Tribunal julga irmãos por assassinato na favela do Argolo Ferrão

Dupla foi indiciada por homicídio duplamente qualificado e pode pegar uma pena de até 30 anos de prisão

Está previsto para quinta-feira (24), a partir das 9h30, no Fórum de Marília, o julgamento dos irmãos Tayllor de Lima da Silva e João Victor de Lima da Silva, o “Tiquinho”. Eles sentarão no banco dos réus acusados do assassinato do desempregado Marllon Henrique Aparecido Cândido, de 23 anos, morto a tiros em junho de 2016, na favela do Argolo Ferrão, na zona Oeste da cidade.

Segundo a denúncia do Ministério Público (MP), o décimo terceiro homicídio do ano de 2016 em Marília ocorreu no mês de junho, por volta das 16 horas, numa das vielas da favela do bairro Argolo Ferrão, na zona Oeste da cidade.

Populares acionaram a polícia após ouvir pelo menos quatro disparos de arma de fogo. Policiais militares fizeram incursão pela favela e encontraram o desempregado caído já sem vida no local. Cândido apresentava ferimentos no tórax e abdômen.

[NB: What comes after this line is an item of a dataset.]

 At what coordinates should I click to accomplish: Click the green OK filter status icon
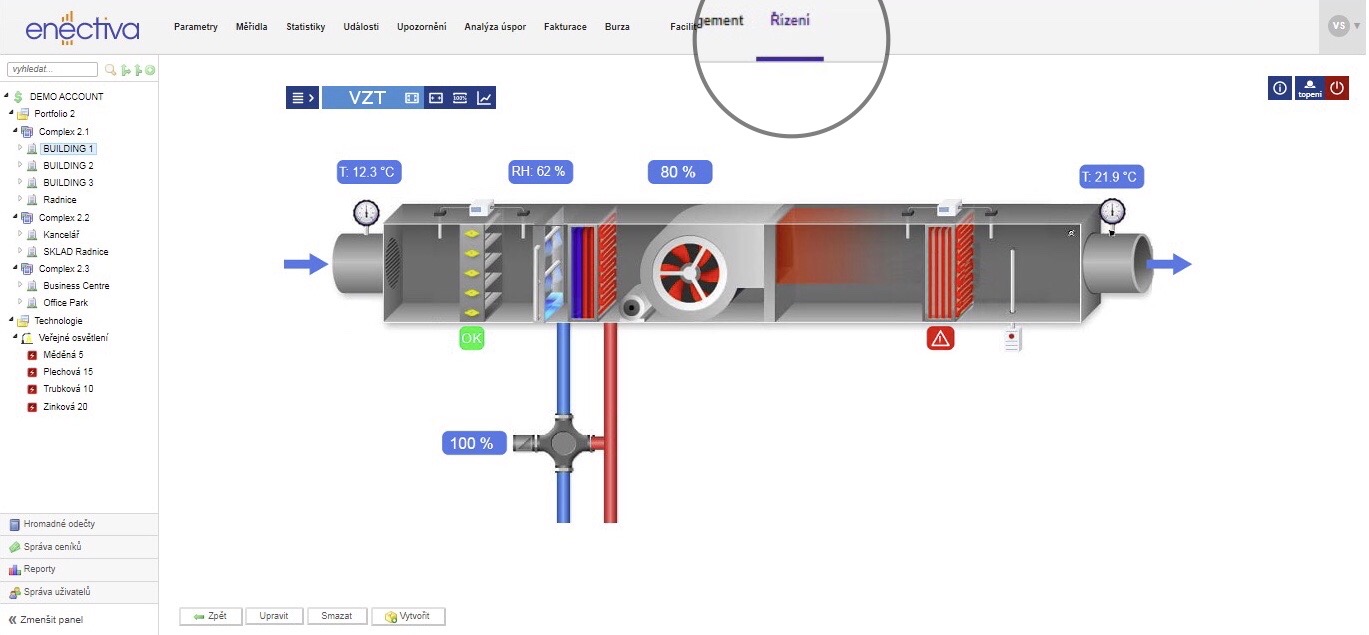(x=471, y=339)
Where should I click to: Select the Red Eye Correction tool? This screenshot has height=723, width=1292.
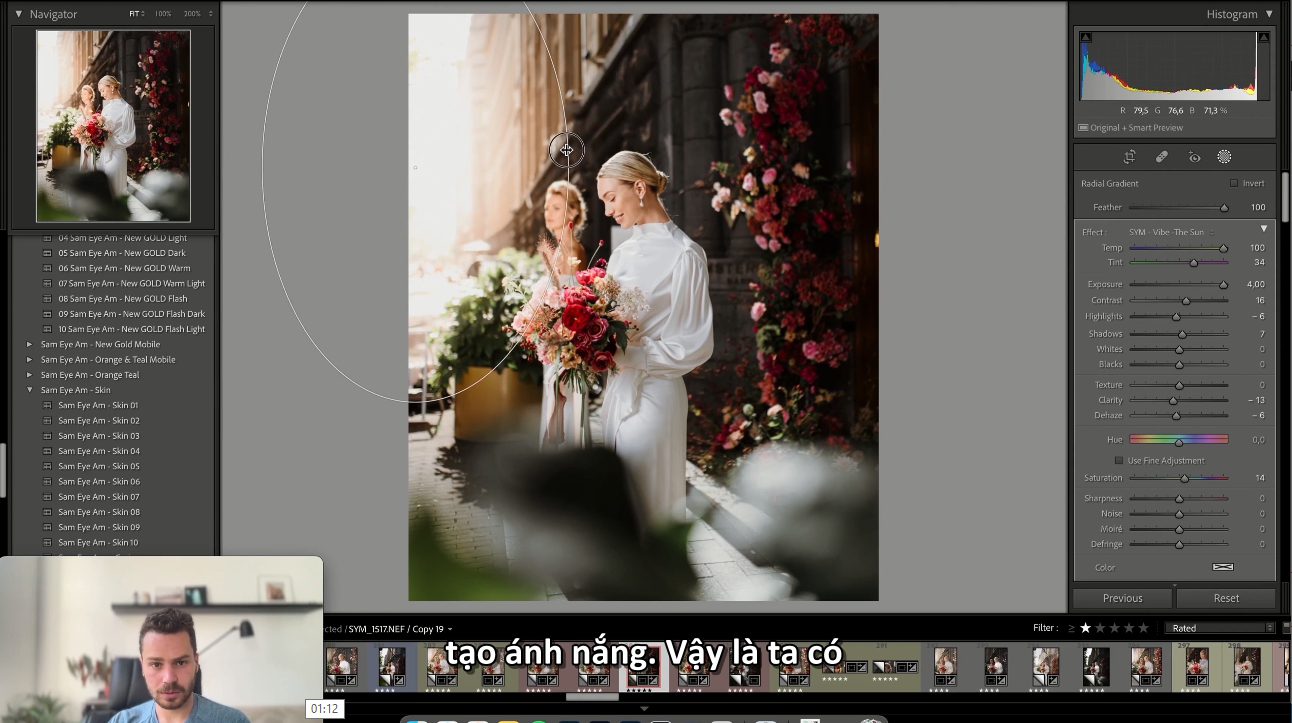(x=1193, y=157)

Investigações da Polícia Civil apontaram que o crime foi motivado por uma briga entre ambos na noite anterior. “O acusado havia brigado com a vítima durante um desentendimento do Marllon com a amásia. No dia seguinte, ele o encontrou novamente e efetuou os disparos”, disse o delegado Valdir Tramontini.

Em depoimento, “Tiquinho” alegou que agiu em legítima defesa. “O acusado disse que se apropriou da arma que estava na posse da vítima e que após os disparos a jogou ao lado do corpo e que em seguida o revólver teria sido pego por uma mulher desconhecida”, afirmou.

Os irmãos Silva foram indiciados pelo crime de homicídio duplamente qualificado (motivo torpe e recurso que dificultou a defesa da vítima). Se condenados, eles podem pegar uma pena de até 30 anos de prisão em regime fechado.